Unnamed: 0,Song,Preference
0,Another Suitcase in Another Hall,17
1,Revolver,81
2,La Isla Bonita,1
3,Material Girl,0


In [169]:
# 6. bring back to original dataframe
data_preference = pd.merge(left = data_madge, right = data_temp,
                           left_on = 'Songs', right_on = 'Song',
                           how = 'left')

del(data_madge, data_temp, data_top_own, data_top_random, value_top_preferences_random, songs_top_own)
data_preference.head()

Unnamed: 0,Songs,Preference_Avision,Song,Preference
0,4 Minutes,30,,
1,American Life,47,,
2,American Pie,65,,
3,Angel,66,,
4,Another Suitcase in Another Hall,1,Another Suitcase in Another Hall,17.0


In [170]:
# 7. create a final preference column
data_preference['SongPreference'] = np.where(data_preference.Preference.isnull(),
                                             data_preference['Preference_Avision'],
                                             data_preference['Preference'])

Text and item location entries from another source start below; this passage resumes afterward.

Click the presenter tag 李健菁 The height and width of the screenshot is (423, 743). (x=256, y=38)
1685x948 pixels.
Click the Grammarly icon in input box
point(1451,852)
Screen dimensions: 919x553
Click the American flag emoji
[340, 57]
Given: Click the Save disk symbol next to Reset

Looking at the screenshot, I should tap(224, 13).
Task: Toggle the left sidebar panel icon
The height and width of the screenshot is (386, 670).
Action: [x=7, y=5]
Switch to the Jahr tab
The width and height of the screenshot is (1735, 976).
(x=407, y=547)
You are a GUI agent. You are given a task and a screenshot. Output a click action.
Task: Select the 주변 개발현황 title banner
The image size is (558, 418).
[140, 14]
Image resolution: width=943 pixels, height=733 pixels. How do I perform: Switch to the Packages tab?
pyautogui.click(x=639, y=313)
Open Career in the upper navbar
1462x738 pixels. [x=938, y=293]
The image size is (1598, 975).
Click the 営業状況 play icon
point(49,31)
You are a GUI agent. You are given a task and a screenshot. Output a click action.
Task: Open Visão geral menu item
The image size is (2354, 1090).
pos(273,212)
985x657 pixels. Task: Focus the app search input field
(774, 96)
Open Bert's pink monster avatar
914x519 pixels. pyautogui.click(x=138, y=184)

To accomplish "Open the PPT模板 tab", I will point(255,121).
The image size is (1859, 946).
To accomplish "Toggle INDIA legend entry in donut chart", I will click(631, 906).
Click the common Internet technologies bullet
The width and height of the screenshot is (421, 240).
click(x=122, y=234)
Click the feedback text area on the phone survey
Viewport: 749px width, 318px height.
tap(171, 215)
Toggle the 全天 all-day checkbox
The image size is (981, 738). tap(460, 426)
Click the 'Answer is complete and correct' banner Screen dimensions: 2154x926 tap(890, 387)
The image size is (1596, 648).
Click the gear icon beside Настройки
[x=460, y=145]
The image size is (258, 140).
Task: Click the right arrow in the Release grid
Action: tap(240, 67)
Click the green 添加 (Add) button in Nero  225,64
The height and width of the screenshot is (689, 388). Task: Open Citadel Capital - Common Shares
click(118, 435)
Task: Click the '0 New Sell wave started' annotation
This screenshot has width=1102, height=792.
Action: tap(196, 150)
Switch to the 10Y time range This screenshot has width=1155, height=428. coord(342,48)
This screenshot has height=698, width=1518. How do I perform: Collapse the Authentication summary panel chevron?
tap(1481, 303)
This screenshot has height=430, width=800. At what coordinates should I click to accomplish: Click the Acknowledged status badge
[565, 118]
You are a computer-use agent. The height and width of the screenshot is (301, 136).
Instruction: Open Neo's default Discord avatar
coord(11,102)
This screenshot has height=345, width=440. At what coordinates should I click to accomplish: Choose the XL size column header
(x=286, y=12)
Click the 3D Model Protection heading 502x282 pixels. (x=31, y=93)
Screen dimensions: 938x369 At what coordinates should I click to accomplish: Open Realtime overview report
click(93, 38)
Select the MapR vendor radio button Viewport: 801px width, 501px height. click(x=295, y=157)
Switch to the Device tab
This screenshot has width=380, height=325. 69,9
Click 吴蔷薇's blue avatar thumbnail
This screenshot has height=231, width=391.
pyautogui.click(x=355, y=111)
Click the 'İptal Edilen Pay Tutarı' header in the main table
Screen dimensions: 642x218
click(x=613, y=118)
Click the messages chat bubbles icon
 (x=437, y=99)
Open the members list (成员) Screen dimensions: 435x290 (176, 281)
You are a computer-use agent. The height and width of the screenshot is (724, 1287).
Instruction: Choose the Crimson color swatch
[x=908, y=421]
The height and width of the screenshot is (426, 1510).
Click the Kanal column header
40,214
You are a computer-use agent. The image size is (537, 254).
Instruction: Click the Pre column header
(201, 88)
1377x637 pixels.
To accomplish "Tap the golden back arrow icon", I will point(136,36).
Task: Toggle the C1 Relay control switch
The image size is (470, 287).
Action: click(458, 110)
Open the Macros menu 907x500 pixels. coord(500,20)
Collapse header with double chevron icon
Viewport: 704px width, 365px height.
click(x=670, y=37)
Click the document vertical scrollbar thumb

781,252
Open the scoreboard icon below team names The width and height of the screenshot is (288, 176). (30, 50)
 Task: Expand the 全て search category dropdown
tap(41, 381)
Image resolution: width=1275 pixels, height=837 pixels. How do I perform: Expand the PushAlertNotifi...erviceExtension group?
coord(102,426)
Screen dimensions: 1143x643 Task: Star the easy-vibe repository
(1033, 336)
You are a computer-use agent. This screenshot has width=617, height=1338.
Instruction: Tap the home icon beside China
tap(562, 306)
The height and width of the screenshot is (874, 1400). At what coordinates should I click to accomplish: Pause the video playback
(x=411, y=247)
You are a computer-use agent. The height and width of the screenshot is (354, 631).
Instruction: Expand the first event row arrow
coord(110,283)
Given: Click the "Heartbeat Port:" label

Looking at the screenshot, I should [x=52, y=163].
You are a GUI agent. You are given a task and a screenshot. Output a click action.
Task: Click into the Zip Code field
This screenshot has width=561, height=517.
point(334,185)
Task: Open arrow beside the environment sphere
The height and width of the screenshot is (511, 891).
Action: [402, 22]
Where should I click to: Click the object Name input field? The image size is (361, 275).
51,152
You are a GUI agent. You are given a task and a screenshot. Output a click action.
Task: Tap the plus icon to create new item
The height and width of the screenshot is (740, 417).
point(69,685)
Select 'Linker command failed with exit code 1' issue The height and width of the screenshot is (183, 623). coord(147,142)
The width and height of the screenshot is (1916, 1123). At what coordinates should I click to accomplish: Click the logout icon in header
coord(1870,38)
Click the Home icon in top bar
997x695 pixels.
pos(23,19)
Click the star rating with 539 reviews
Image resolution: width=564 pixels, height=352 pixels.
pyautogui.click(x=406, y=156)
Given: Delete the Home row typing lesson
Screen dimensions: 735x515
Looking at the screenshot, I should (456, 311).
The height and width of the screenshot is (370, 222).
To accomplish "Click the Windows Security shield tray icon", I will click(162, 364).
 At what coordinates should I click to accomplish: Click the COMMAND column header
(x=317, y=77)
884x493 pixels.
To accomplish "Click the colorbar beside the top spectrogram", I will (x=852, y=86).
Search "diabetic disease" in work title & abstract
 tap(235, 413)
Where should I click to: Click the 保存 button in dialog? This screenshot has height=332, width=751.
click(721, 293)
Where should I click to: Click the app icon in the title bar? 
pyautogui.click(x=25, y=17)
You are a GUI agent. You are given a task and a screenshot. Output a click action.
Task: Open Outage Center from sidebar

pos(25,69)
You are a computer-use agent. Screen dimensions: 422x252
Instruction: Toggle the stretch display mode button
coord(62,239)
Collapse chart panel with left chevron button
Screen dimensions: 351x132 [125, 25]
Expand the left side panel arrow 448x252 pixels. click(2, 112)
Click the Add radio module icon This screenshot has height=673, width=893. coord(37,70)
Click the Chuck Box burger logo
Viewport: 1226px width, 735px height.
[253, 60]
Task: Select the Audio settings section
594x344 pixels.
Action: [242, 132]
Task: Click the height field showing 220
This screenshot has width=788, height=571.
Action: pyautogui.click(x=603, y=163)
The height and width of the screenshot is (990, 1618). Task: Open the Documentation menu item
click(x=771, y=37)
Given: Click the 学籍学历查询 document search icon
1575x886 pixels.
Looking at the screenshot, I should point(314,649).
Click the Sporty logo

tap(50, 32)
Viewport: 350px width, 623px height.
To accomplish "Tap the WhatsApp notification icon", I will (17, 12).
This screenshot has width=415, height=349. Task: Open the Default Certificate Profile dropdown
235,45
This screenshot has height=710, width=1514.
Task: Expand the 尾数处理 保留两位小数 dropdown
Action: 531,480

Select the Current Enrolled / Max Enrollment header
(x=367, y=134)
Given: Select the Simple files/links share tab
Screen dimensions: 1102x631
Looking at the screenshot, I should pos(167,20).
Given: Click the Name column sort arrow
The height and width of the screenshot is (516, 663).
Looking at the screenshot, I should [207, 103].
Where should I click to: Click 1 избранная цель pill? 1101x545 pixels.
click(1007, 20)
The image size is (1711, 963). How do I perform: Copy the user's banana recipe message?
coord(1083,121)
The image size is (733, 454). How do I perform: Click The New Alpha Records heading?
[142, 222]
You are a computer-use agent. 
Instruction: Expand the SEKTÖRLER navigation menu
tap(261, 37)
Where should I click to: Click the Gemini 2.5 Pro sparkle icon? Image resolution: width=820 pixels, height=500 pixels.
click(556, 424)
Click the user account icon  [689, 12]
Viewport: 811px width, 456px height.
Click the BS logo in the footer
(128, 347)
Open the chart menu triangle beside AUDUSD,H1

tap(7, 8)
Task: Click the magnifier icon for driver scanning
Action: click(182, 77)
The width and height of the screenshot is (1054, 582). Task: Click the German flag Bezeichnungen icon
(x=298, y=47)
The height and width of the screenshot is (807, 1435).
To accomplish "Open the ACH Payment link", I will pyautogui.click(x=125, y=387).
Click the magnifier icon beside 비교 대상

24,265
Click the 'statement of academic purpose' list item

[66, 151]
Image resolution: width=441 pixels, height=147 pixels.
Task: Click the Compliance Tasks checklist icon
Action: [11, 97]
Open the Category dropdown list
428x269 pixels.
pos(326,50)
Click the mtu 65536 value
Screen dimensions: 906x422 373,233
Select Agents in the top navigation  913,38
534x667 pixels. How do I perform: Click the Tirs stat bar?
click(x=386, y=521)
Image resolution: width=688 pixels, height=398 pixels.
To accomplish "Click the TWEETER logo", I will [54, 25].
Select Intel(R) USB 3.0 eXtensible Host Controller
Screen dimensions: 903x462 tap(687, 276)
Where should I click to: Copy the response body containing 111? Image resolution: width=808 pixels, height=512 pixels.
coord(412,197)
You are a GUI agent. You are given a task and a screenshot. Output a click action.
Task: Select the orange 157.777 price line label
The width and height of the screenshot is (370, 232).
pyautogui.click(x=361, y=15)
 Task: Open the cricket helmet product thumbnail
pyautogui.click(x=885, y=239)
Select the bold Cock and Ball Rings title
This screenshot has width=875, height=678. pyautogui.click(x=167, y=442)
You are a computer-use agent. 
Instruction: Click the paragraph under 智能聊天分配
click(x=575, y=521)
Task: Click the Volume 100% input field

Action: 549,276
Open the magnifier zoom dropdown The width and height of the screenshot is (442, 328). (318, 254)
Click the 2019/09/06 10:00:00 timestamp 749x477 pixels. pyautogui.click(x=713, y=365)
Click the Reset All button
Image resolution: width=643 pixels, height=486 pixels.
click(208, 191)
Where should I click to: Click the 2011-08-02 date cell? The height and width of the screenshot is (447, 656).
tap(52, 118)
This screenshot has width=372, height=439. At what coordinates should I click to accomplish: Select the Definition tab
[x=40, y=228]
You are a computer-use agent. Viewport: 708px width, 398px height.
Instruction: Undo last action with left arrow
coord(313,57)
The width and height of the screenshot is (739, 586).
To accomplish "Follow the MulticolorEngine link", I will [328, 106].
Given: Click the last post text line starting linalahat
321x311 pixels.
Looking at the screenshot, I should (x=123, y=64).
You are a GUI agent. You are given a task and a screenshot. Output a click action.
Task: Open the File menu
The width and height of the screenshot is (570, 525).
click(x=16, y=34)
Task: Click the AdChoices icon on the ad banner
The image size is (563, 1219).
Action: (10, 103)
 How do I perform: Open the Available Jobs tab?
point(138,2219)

data_preference = data_preference.loc[:, ['Songs', 'SongPreference']]
data_preference = data_preference.rename(columns = {'Songs': 'Song'})
data_preference.head(58)

Unnamed: 0,Song,SongPreference
0,4 Minutes,30.0
1,American Life,47.0
2,American Pie,65.0
3,Angel,66.0
4,Another Suitcase in Another Hall,17.0
5,Bad Girl,64.0
6,Beautiful Stranger,29.0
7,Bedtime Story,23.0
8,Bitch I'm Madonna,73.0
9,Borderline,5.0


## Data Export
Now that we have the dataframe in a suitable format and reflective of the author's preferences, can export it as a .csv file for use in Java when we will apply assorted sorting algorithms on it.